Dennis Coffey, Dennis Coffey

Posted on May 10, 2011 by

Artist: Dennis CoffeyTitle: Dennis Coffey
Label: Strut 075
Release Date: April 26, 2011

Passive listeners of the radio in the early 70s may remember Dennis Coffey for his top ten hit, “Scorpio,” (#6, 1971) or the zodiacal follow-up, “Taurus” (#18, 1972). If you were growing up in Detroit, his guitar graced Darrell Banks’ Revilot release, “Open the Door To Your Heart” and Edwin Starr’s Ric-Tic release “S.O.S (Stop her On Sight).” And like Starr, Coffey also graduated to the Motown label, becoming a member of the legendary Funk Brothers, adding the licks to Starr’s smash single, “War.” Coffey also backed the Temptations on their hits, “I Wish It Would Rain,” “Psychedelic Shack,” “Ball of Confusion” and “Cloud Nine” among others. He can also be heard on Diana Ross and the Supreme’s fitting finale, “Someday We’ll Be Together.” Outside of Motown, it’s Coffey on the Isley Brothers’ “It’s Your Thing” and on Freda Payne’s “Band of Gold.” And if you happened to see the movie, Black Belt Jones, that was Coffey providing the soundtrack. And to skip to another musical generation, Coffey has been sampled by Grandmaster Flash, the Geto Boys, House of Pain, LL Cool J, Moby, Mos Def, the Fugees, Young MC, Public Enemy and Queen Latifah among others. I’m sorry to report that his book, Guitars, Bars and Motown Superstars, was not selected for Oprah’s Book Club. What’s a guy gotta do?

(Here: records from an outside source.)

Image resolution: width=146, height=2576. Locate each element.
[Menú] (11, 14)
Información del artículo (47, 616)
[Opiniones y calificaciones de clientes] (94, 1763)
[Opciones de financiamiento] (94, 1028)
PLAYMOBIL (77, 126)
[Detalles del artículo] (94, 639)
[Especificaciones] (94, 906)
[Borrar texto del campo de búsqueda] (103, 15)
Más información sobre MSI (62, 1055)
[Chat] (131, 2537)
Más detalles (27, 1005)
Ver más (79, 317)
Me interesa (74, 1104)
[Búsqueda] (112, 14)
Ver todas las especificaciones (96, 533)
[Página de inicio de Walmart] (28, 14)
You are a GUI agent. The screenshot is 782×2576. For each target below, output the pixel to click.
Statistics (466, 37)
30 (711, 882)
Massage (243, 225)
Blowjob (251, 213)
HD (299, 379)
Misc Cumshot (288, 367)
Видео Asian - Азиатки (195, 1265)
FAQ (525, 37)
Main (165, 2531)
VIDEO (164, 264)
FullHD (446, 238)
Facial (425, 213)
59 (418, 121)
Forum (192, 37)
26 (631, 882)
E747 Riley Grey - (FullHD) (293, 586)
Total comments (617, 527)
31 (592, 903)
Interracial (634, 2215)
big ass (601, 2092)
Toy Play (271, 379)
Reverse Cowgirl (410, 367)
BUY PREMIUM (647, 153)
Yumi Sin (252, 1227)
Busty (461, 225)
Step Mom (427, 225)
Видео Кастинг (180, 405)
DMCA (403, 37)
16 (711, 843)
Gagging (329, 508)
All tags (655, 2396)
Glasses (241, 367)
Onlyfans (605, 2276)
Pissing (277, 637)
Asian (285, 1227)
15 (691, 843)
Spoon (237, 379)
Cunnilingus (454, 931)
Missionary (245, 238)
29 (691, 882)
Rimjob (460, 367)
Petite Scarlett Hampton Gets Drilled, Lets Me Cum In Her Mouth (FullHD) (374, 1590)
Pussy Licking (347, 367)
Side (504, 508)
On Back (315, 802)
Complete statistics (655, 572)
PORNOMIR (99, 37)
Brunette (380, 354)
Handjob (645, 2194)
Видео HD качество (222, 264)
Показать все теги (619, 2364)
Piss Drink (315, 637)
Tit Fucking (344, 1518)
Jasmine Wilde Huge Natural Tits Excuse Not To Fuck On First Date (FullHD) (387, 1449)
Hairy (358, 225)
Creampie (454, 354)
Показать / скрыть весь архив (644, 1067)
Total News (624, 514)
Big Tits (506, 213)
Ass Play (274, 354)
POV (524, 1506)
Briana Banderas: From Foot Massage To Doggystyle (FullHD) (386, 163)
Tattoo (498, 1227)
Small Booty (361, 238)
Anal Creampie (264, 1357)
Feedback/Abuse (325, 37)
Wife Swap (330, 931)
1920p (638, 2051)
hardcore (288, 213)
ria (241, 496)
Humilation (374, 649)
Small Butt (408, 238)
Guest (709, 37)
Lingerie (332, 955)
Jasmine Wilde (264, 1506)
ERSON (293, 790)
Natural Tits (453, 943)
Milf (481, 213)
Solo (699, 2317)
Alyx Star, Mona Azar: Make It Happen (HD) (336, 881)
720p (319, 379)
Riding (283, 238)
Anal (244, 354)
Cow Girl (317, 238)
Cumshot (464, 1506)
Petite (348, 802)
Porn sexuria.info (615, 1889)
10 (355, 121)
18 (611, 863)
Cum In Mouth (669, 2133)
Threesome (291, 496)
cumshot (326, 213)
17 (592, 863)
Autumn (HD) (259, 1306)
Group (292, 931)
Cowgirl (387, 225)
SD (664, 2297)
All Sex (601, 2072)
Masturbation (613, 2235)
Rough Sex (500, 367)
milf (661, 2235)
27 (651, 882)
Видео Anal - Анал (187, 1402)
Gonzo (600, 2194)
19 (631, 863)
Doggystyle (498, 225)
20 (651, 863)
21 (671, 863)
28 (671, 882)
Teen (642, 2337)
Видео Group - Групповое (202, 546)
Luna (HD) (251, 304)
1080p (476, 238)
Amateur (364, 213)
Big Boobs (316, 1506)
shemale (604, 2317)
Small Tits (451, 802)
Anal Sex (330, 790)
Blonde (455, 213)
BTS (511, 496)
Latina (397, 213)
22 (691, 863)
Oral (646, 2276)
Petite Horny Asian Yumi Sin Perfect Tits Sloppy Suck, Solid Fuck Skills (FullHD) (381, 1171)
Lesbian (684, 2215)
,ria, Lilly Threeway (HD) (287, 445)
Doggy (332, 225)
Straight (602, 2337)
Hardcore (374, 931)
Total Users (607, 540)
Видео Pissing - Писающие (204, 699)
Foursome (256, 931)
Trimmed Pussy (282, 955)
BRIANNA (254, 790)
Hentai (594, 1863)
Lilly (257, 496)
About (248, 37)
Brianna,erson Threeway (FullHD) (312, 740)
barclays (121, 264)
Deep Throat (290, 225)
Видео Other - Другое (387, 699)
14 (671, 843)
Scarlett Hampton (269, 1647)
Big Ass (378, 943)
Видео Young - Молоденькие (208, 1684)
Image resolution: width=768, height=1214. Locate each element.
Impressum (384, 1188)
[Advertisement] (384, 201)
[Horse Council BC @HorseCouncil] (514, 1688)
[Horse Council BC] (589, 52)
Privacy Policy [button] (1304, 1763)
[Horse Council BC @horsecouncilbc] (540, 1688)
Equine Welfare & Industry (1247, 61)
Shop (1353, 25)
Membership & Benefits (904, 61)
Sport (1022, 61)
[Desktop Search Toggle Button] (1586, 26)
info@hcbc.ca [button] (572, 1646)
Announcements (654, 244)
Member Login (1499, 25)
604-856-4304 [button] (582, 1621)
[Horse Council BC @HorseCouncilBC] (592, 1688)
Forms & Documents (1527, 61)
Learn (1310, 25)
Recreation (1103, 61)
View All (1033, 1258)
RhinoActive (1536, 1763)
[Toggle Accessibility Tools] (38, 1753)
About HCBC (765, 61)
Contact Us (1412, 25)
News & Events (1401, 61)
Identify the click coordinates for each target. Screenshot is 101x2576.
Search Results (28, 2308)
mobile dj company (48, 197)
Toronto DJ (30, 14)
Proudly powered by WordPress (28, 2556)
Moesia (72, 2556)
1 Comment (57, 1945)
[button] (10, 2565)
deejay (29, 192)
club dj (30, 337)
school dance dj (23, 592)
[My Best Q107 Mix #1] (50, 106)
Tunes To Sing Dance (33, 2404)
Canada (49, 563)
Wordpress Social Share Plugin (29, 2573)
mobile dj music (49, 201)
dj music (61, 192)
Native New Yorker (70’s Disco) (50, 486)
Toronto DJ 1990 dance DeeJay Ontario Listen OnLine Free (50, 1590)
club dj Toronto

Coffey, now at the ripe age of 70 releases a brand new album of covers and new material. Along his side are practitioners of the new school, featuring members of Orgone, Kings Go Forth and Big Chief, as well as Mick Collins of the Dirtbombs and Rachel Nagy of the Detroit Cobras. Collins and Nagy sound the most comfortable, singing on the Funkadelic cover, “I Bet You.” Their approach fits nicely in the groove, doesn’t sound forced, nor do they attempt to take over the session. It’s the highlight among the covers on the CD. Mayer Hawthorne’s take on Parliament’s “All Your Goodies Are Gone” isn’t bad, but it only makes me want to hear the original again, whereas Collins & Nagy leave me satisfied. I prefer the instrumental version of the cover of Wilson Pickett’s, “Don’t Knock My Love” over Orgone’s Fanny Franklin’s stab at it. I give her credit for having the guts to cover such a classic. She sounds like she’s channeling Betty Lavette and she keeps it brief at 2:18, not trying to extend it with vocal gymnastics, showing respect for the number. But the instrumental version is more of the psychedelic soul that exemplifies Coffey best. It is his album.

The opening track, “7th Galaxy,” a new Coffey original, is right on. There’s wah-wah’s, distortion, Echoplex tape delays and a killer conga break. All that’s missing is the movie of pimps and black private dicks on the big screen. “Miss Millie,” another instrumental is a collaboration with Milwaukee’s Kings Go Forth. It’s the best I’ve heard from King’s Go Forth, rising to the occasion of playing along side one of their more obvious influences. “Knockabout” is based around a fuzzy riff, with a great B-3 break and wah-wah solo, the echo-effected voices singing non-sense syllables sound like the Ray Conniff singers landed on the wrong planet. Whereas the few lines provided by Hershel Boone in “Plutonius” work well in a spacey-funky way.

“Only Good for Conversation” is a little overwrought for my tastes, with distorted power chords and Paolo Nutini sounding more like he should be singing in front of Vanilla Fudge or Iron Butterfly. It’s a cold fact that I wasn’t familiar with the original version by Rodriguez. I prefer Coffey’s less bombastic performace on the original as well as Rodriguez vocals, taking more of a Ginger Baker approach of walking through the song.

The album is an homage to Detroit. Coffey’s choice of covers from his past and from the Motor City culture, compliment his new originals as well as the new purveyors of the genre. He stands tall amongst youngsters, schooling them a bit and making a fine record at the same time.